SECCIÓN DEL DOCUMENTO
Ricardo Menéndez Salmón, Los muebles del mundo, Seix Barral, 2023
El fuego de la narración
Ardiendo, en llamas, sin posibilidad de apagar el estado de incertidumbre, curiosidad, ansias y admiración.
Así deja Menéndez Salmón a quienes leen este libro, una antología de relatos escritos durante veinte años y que sirven para, quien no conozca a uno de los novelistas más respetados desde hace años en España, se introduzca en los variados mundos que es capaz de recrear este asturiano de Gijón.
Por prejuicios personales que no vienen al caso, quien esto escribe tardó en introducirse en la narrativa de este escritor, pero una vez que leí No entres dócilmente en esa noche quieta, cuyo tema —uno de ellos— es el duelo por el padre perdido (cercano a uno de los ejes de Barrancos, de Pablo Matilla, por cierto), descubrí el poco olfato que a veces poseo para esto de la literatura, y bueno, pensé, al menos moriré habiendo leído algo de este hombre, para qué engañarnos. Ya el tiempo es una sucesión de páginas leídas y esperando a serlo: por eso, estos relatos agrupados bajo el título que parte de una cita de Foster Wallace —nada más ni nada menos— son reconocibles como algo memorable, puede que no todos para alguna gente, pero sí como conjunto para mí: un hermoso conjunto trabajado y organizado para hacer las delicias de quienes gusten del género, porque Menéndez Salmón practica la variante, el guiño literario, la intertextualidad, las referencias cruzadas entre las distintas artes y un muy buen léxico, muy apropiado en cada caso, muy bien seleccionado para discernir entre ficción, realidad e historia y muy apuntalados los relatos en la claridad, la sencillez de exposición y alguna que otra sorpresa bajo un giro inesperado, un detalle delicado de información trascendental o una solución impensable a los acontecimientos narrados.

DATOS SIN PROCESAR
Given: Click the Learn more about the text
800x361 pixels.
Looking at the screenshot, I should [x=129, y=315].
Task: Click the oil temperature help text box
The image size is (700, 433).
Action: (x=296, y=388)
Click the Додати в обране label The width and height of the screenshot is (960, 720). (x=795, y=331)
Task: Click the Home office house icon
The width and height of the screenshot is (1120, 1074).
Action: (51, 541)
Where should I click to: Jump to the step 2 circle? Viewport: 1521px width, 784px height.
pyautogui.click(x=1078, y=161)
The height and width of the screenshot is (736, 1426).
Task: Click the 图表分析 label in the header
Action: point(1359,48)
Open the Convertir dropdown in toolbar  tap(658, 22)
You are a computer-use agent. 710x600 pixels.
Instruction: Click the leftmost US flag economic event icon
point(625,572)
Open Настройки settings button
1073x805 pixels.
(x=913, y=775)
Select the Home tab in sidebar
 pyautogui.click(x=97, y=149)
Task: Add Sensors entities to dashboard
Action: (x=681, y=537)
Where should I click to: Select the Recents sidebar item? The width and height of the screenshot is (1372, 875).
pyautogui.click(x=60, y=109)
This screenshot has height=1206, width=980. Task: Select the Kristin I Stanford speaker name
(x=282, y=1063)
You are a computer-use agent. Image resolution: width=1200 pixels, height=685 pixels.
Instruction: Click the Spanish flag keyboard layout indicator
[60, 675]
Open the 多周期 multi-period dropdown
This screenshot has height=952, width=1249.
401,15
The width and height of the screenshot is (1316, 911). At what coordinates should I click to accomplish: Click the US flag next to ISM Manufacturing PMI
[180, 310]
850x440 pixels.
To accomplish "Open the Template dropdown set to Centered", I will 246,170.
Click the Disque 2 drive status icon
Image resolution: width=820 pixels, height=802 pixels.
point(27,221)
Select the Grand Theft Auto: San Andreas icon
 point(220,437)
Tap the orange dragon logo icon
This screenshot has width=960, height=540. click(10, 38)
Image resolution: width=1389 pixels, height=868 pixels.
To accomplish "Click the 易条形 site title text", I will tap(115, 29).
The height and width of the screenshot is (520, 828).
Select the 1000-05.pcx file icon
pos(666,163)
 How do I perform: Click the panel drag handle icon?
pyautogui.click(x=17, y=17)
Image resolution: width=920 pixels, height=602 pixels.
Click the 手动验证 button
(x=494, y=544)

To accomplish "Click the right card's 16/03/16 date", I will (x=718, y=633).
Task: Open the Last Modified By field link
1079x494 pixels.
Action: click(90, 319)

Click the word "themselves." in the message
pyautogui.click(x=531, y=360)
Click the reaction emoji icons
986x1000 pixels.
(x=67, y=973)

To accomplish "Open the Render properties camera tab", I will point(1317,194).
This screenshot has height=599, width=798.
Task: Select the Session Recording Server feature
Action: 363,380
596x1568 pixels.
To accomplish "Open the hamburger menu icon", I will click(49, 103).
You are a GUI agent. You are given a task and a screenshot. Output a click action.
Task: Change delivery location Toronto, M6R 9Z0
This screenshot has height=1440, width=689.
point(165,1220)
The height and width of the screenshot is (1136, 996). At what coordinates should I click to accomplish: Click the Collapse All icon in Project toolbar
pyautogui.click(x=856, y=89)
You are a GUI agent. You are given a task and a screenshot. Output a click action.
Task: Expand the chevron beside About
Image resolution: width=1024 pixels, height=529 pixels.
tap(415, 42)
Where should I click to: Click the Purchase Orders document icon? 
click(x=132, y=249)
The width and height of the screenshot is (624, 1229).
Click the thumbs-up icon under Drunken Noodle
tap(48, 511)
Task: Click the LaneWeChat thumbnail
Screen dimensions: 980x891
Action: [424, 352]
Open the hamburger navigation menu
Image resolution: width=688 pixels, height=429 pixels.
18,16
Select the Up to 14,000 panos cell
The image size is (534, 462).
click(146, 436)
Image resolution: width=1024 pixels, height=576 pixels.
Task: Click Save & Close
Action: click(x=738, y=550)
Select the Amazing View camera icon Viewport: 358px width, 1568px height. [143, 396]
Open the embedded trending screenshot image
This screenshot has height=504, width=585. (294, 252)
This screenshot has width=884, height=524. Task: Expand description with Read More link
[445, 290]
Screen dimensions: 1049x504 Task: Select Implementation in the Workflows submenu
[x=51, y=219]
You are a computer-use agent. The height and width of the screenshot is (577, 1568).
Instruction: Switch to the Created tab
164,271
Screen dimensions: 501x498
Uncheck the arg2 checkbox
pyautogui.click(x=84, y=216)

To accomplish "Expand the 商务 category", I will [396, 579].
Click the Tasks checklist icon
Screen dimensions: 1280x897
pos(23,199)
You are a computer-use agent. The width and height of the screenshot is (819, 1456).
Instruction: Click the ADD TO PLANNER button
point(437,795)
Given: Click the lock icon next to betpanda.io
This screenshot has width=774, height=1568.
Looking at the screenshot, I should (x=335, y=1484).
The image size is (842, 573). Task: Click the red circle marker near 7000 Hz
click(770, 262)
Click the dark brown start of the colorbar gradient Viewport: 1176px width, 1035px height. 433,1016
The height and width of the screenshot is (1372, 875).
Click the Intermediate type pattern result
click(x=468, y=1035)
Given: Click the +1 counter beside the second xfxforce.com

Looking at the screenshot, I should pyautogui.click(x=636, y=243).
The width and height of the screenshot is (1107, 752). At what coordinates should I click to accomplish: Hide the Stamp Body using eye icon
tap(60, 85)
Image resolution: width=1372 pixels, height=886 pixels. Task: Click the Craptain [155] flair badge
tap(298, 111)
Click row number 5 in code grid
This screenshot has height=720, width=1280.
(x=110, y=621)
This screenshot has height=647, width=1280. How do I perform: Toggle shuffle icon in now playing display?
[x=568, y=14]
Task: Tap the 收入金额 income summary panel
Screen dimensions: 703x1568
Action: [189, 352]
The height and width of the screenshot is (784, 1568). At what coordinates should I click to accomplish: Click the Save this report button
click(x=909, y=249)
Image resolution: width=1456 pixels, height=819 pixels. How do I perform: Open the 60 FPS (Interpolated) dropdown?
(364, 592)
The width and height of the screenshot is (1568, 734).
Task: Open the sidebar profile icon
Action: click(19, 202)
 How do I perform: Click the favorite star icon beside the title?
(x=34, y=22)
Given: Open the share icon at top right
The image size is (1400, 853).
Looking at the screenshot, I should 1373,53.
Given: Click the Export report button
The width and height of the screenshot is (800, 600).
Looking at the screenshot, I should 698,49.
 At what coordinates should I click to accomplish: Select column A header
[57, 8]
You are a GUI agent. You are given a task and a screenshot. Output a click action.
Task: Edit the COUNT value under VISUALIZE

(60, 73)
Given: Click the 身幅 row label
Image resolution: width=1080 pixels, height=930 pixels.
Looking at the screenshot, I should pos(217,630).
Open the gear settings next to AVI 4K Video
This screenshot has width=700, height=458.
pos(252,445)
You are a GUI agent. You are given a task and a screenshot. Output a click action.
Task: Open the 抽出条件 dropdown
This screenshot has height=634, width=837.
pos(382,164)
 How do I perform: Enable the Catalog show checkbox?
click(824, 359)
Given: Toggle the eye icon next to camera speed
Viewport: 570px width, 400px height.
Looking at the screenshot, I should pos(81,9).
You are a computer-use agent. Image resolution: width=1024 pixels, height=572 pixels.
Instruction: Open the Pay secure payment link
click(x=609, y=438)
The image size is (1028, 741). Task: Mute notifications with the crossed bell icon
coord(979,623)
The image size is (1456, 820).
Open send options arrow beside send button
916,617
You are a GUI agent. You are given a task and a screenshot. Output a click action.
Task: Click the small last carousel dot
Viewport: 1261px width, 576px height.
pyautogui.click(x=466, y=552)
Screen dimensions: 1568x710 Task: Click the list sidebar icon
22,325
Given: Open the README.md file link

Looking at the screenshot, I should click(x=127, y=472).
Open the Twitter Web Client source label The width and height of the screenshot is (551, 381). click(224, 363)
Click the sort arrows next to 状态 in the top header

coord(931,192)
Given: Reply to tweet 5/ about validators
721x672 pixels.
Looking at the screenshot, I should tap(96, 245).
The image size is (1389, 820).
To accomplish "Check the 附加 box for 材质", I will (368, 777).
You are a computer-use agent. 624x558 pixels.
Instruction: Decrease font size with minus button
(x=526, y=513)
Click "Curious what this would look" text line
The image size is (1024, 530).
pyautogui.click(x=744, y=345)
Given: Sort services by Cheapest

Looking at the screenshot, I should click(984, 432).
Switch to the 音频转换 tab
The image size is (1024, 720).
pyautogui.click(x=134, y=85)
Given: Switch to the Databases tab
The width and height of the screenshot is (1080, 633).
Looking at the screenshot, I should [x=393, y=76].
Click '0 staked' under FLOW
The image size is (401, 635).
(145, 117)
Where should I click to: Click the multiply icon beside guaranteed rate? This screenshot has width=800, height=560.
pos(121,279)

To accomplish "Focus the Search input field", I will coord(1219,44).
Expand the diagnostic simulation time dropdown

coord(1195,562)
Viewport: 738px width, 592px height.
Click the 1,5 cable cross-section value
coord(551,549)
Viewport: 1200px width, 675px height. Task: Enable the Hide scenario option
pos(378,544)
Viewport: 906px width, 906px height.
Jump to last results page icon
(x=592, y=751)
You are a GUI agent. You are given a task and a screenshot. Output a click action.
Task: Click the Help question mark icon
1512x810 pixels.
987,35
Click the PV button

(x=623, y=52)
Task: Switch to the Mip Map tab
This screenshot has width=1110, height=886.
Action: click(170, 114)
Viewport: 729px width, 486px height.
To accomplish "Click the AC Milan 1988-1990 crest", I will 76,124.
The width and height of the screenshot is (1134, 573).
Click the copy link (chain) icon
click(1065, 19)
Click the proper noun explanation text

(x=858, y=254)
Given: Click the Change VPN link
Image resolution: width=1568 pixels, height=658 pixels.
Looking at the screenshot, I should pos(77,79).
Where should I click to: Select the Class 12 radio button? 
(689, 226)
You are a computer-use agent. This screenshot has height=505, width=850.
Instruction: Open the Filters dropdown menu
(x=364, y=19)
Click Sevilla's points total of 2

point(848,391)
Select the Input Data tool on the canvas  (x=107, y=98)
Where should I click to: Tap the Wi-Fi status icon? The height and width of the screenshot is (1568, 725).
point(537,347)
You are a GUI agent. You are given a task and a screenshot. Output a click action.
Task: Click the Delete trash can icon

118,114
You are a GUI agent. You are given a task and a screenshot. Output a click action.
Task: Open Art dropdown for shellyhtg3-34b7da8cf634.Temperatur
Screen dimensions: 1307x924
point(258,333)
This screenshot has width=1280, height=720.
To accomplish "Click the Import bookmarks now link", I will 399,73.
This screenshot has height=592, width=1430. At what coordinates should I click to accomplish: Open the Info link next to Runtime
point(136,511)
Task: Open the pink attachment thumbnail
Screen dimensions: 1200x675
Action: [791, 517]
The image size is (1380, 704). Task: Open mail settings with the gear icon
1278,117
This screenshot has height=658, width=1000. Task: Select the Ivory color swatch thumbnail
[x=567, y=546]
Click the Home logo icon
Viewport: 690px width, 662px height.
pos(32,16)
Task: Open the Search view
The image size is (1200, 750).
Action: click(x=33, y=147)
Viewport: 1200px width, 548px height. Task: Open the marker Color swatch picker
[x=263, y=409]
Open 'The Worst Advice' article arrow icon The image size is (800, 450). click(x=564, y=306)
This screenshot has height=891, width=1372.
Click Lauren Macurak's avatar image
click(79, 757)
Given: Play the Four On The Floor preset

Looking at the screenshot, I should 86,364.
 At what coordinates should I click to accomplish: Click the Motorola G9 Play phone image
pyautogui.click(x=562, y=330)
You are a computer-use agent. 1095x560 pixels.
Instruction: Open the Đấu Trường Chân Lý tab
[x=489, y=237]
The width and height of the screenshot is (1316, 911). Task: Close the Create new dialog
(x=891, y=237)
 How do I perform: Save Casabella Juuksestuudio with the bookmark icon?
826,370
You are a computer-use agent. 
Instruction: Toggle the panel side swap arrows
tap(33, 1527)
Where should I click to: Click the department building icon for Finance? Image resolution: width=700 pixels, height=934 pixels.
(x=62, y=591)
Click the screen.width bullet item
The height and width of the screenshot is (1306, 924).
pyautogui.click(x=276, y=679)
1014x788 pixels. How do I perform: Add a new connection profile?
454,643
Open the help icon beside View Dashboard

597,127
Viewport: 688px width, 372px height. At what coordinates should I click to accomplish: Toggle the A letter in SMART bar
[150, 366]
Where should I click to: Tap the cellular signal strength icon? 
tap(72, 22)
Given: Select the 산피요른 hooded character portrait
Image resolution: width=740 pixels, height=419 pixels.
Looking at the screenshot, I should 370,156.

TU OBJETIVO
En la reseña sobre Los muebles del mundo, ¿de qué autor es la cita de la que parte el título del libro?

RESULTADO DE LA TAREA
De Foster Wallace.